*PROMPT:* A verbatim copy of every entry is required. Produce it now.

*** Opening of EXTRACTED RECORDS ***

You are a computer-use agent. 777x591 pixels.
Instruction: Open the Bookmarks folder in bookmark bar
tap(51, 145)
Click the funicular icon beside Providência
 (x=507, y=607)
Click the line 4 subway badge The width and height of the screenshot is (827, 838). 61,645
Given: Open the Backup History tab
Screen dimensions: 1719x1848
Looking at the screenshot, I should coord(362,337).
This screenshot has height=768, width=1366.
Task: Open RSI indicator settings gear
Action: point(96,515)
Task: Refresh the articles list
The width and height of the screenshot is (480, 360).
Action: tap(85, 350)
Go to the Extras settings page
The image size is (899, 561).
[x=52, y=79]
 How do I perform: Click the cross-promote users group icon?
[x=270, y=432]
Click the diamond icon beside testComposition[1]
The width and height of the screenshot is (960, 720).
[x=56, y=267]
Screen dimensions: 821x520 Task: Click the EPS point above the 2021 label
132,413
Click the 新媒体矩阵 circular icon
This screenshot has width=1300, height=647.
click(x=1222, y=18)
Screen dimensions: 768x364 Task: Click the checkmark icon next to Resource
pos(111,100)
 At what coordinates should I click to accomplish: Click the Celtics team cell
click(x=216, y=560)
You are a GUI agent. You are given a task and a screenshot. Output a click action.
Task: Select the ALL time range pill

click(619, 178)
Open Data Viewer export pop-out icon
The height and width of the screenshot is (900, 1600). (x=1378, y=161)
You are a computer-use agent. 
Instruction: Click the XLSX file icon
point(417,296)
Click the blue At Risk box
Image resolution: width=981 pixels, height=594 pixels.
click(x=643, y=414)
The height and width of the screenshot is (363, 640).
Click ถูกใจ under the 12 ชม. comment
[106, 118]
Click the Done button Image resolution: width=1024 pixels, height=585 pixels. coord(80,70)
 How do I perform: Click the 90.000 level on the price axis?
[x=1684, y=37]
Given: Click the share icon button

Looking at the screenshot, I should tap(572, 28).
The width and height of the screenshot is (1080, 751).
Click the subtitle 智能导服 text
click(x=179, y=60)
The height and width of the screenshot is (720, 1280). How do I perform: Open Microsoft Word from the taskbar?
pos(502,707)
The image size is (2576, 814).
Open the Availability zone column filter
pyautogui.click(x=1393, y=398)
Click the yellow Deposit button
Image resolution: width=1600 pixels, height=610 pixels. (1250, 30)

*** Close of EXTRACTED RECORDS ***

*PROBLEM SOLUTION:*
You are a computer-use agent. 777x591 pixels.
Instruction: Open the Bookmarks folder in bookmark bar
tap(51, 145)
Click the funicular icon beside Providência
 (x=507, y=607)
Click the line 4 subway badge The width and height of the screenshot is (827, 838). 61,645
Given: Open the Backup History tab
Screen dimensions: 1719x1848
Looking at the screenshot, I should coord(362,337).
This screenshot has height=768, width=1366.
Task: Open RSI indicator settings gear
Action: point(96,515)
Task: Refresh the articles list
The width and height of the screenshot is (480, 360).
Action: tap(85, 350)
Go to the Extras settings page
The image size is (899, 561).
[x=52, y=79]
 How do I perform: Click the cross-promote users group icon?
[x=270, y=432]
Click the diamond icon beside testComposition[1]
The width and height of the screenshot is (960, 720).
[x=56, y=267]
Screen dimensions: 821x520 Task: Click the EPS point above the 2021 label
132,413
Click the 新媒体矩阵 circular icon
This screenshot has width=1300, height=647.
click(x=1222, y=18)
Screen dimensions: 768x364 Task: Click the checkmark icon next to Resource
pos(111,100)
 At what coordinates should I click to accomplish: Click the Celtics team cell
click(x=216, y=560)
You are a GUI agent. You are given a task and a screenshot. Output a click action.
Task: Select the ALL time range pill

click(619, 178)
Open Data Viewer export pop-out icon
The height and width of the screenshot is (900, 1600). (x=1378, y=161)
You are a computer-use agent. 
Instruction: Click the XLSX file icon
point(417,296)
Click the blue At Risk box
Image resolution: width=981 pixels, height=594 pixels.
click(x=643, y=414)
The height and width of the screenshot is (363, 640).
Click ถูกใจ under the 12 ชม. comment
[106, 118]
Click the Done button Image resolution: width=1024 pixels, height=585 pixels. coord(80,70)
 How do I perform: Click the 90.000 level on the price axis?
[x=1684, y=37]
Given: Click the share icon button

Looking at the screenshot, I should tap(572, 28).
The width and height of the screenshot is (1080, 751).
Click the subtitle 智能导服 text
click(x=179, y=60)
The height and width of the screenshot is (720, 1280). How do I perform: Open Microsoft Word from the taskbar?
pos(502,707)
The image size is (2576, 814).
Open the Availability zone column filter
pyautogui.click(x=1393, y=398)
Click the yellow Deposit button
Image resolution: width=1600 pixels, height=610 pixels. (1250, 30)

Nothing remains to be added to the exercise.